**EXERCISE DIRECTIONS**
Your answer must consist solely of the line containing "www.maffeis.eng.br (692, 1782)" and each line after it through the end of the data, copied exactly.

BEGIN STUDY MATERIAL

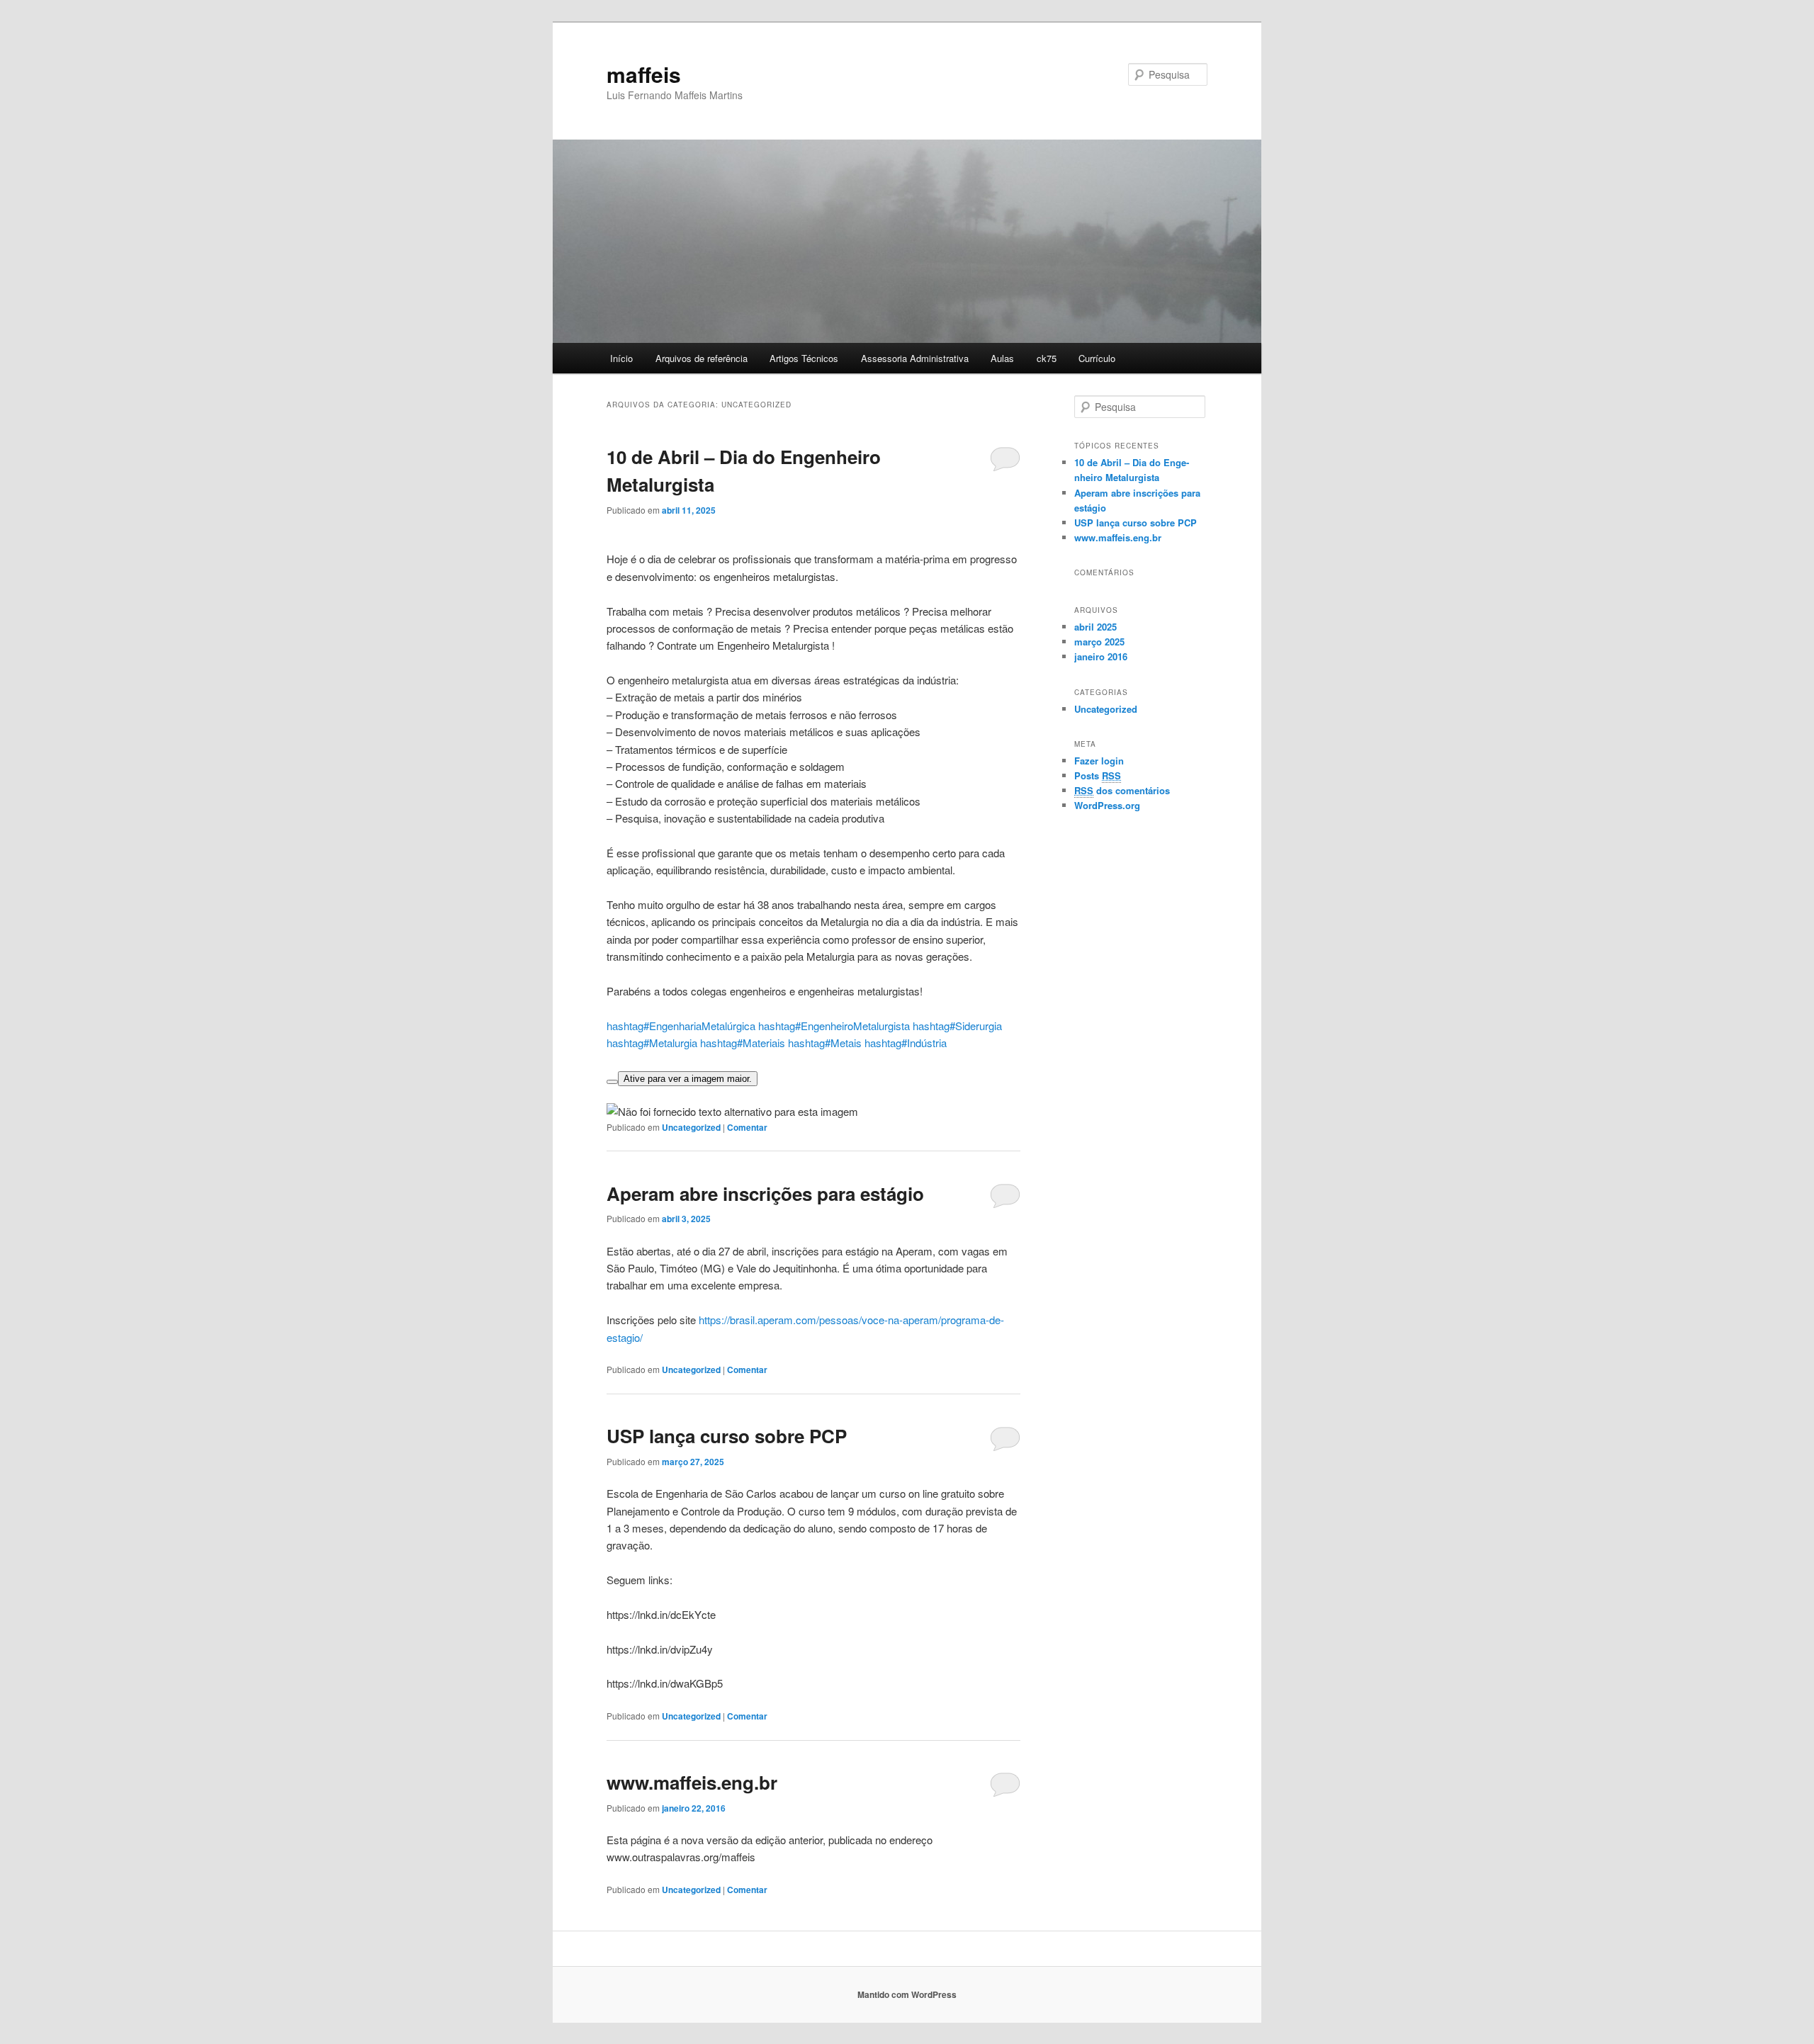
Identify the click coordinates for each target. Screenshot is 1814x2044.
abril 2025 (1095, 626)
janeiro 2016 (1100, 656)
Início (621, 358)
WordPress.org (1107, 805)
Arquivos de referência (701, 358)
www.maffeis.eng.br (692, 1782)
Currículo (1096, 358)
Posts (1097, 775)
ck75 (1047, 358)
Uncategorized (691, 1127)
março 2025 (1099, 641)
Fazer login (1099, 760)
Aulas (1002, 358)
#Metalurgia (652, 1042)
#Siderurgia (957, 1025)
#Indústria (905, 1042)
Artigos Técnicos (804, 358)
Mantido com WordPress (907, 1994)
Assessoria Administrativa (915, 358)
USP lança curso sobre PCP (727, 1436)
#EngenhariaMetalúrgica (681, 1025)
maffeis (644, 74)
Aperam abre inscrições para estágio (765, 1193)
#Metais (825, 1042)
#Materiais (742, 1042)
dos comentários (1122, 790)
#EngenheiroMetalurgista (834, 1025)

END STUDY MATERIAL

**ANSWER AREA**
www.maffeis.eng.br (692, 1782)
Currículo (1096, 358)
Posts (1097, 775)
ck75 (1047, 358)
Uncategorized (691, 1127)
março 2025 (1099, 641)
Fazer login (1099, 760)
Aulas (1002, 358)
#Metalurgia (652, 1042)
#Siderurgia (957, 1025)
#Indústria (905, 1042)
Artigos Técnicos (804, 358)
Mantido com WordPress (907, 1994)
Assessoria Administrativa (915, 358)
USP lança curso sobre PCP (727, 1436)
#EngenhariaMetalúrgica (681, 1025)
maffeis (644, 74)
Aperam abre inscrições para estágio (765, 1193)
#Metais (825, 1042)
#Materiais (742, 1042)
dos comentários (1122, 790)
#EngenheiroMetalurgista (834, 1025)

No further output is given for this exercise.